DAgger (Dataset Aggregation) is an imitation learning technique that uses an expert policy to train a new policy. Both the expert policy and the trained policy are implemented using Neural Networks. The expert policy achieves a mean squared error (MSE) of less than 0.001 radians and was trained on 4 million state-action pairs. The primary goal of this project is to enhance the capabilities of a two-finger gripper controlled by four process parameters (joint angles).
imitation_learning.py
: This file contains the training of the policy (Neural Network) and the aggregation of the dataset.fingers.py
: This file includes necessary utilities for training the policy, including the architectures of the expert and trained policies.XML/
: This folder consists of the model XML file.

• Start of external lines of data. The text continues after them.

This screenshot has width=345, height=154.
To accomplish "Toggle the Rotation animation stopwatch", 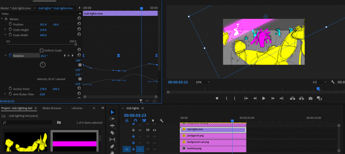I will [x=10, y=56].
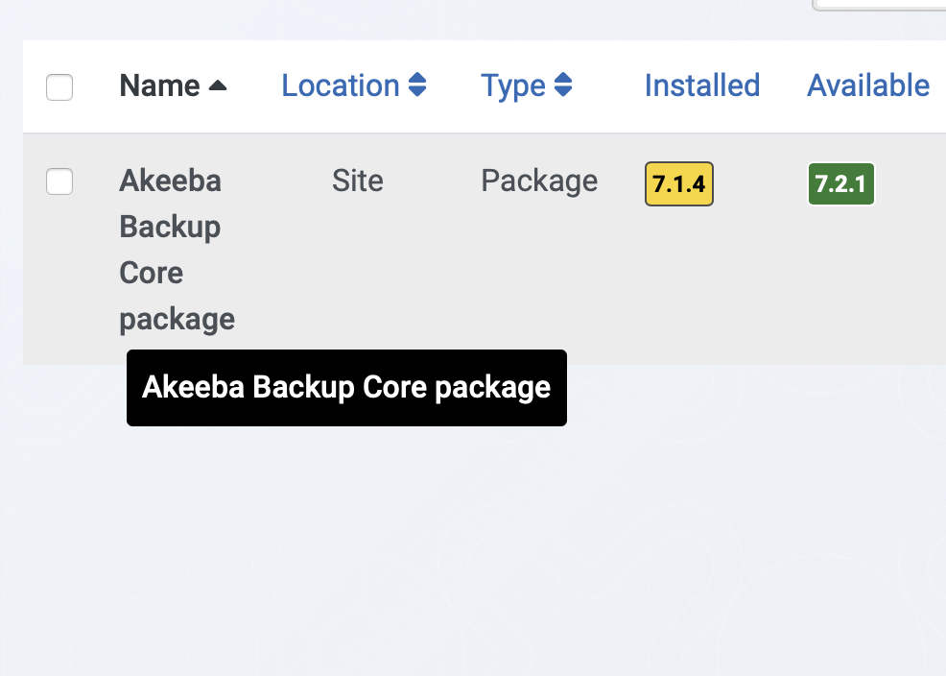The height and width of the screenshot is (676, 946).
Task: Click the partially visible field at top right
Action: 879,6
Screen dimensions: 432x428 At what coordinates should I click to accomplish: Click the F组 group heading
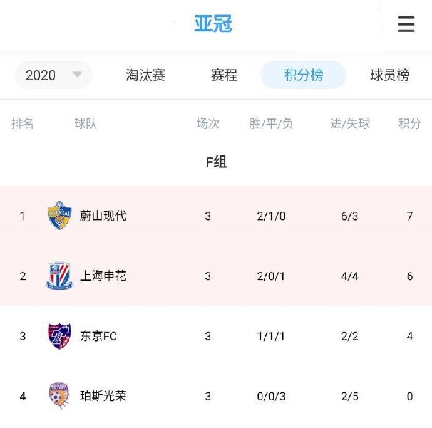click(x=216, y=162)
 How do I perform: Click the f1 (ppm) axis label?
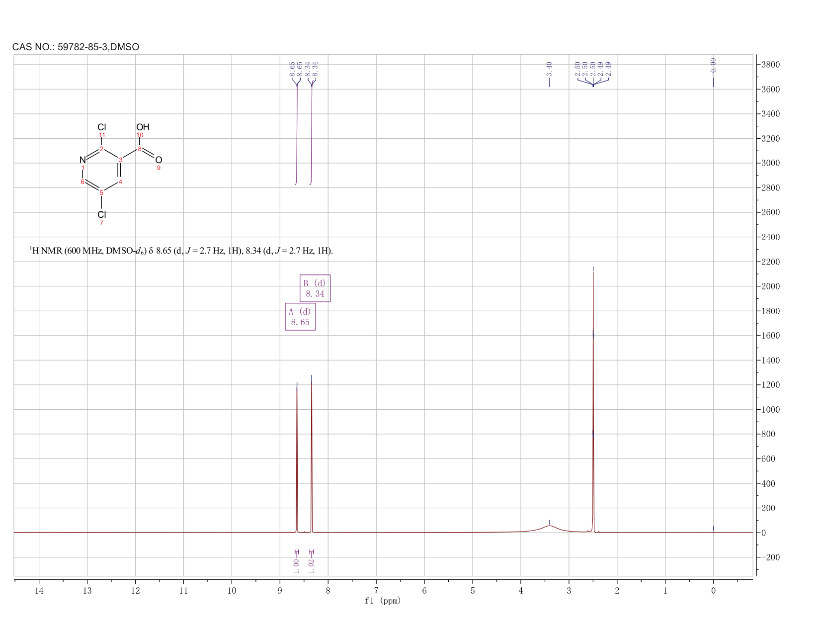pos(383,601)
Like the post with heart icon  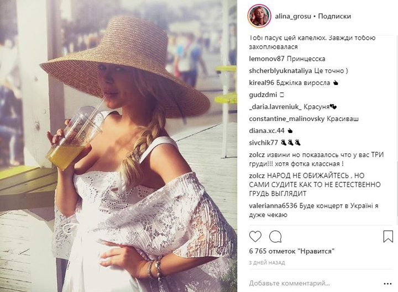[255, 236]
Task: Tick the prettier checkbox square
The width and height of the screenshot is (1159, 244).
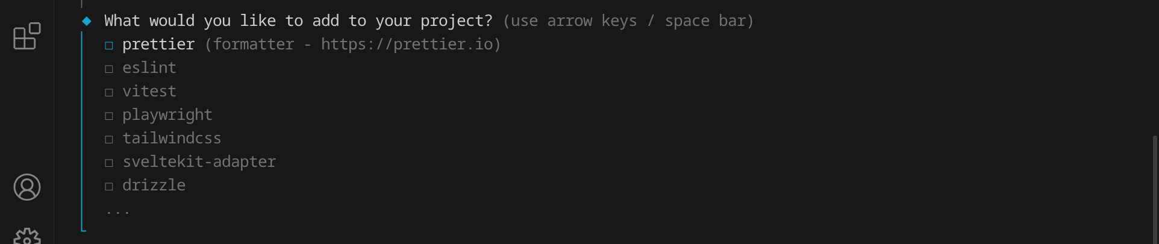Action: click(x=109, y=45)
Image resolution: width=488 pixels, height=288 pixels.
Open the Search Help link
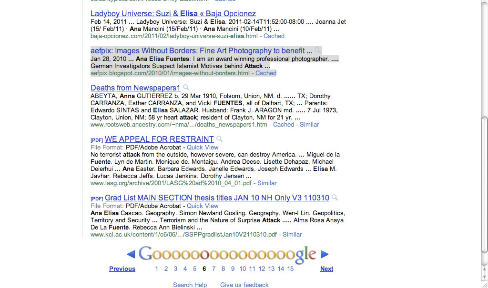click(x=190, y=285)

To get started with this project, clone the repository and install the required dependencies.
git clone https://github.com/yourusername/DAgger.git
cd DAgger
pip install -r requirements.txt
To train the policy using the imitation learning approach, run the imitation_learning.py
script.
python imitation_learning.py
This script performs the following tasks:
- Loads the expert policy and the initial dataset.
- Trains the neural network policy using the dataset.

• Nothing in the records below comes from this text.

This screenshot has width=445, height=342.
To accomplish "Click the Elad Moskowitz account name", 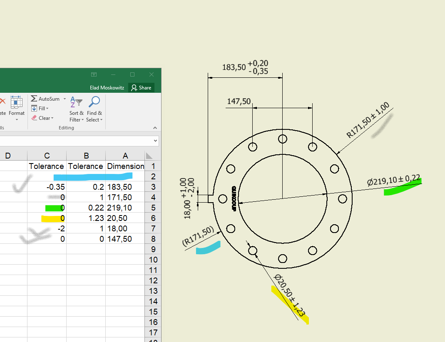I will coord(107,88).
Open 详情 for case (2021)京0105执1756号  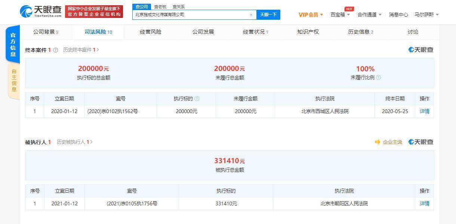425,203
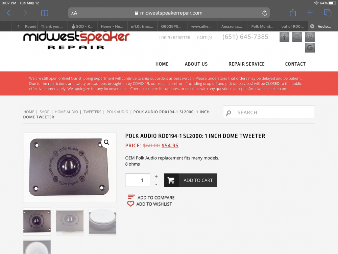The height and width of the screenshot is (254, 338).
Task: Open the Google social icon
Action: pos(310,47)
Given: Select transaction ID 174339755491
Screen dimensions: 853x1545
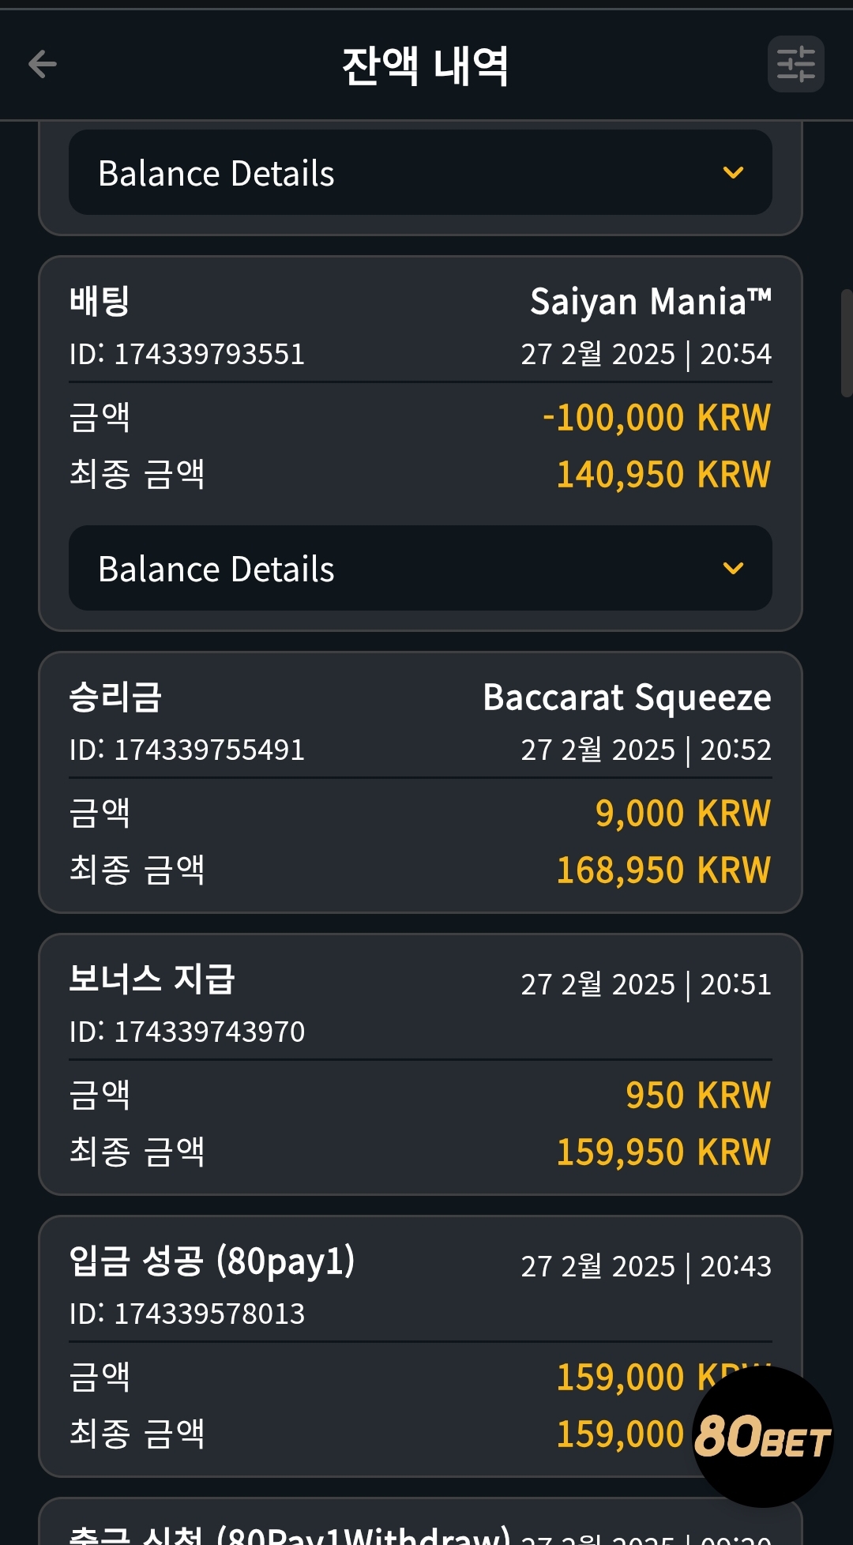Looking at the screenshot, I should coord(187,750).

- Aggregates the dataset by incorporating the trained policy.
The fingers.py
file includes necessary utilities for training the policy, such as:
- Definition of the neural network architectures for both the expert and trained policies.
- Functions to preprocess data and evaluate policies.
The XML
folder contains the model XML file required for simulating the two-finger gripper.
The expert policy is a neural network trained to achieve a mean squared error (MSE) of less than 0.001 radians. It was trained on 4 million state-action pairs, providing a robust foundation for training the new policy.
The primary goal of this project is to improve the capabilities of a two-finger gripper, which is controlled by four process parameters (joint angles). By leveraging imitation learning, we aim to train a policy that can effectively control the gripper with high precision.
This project is licensed under the MIT License. See the LICENSE file for more details.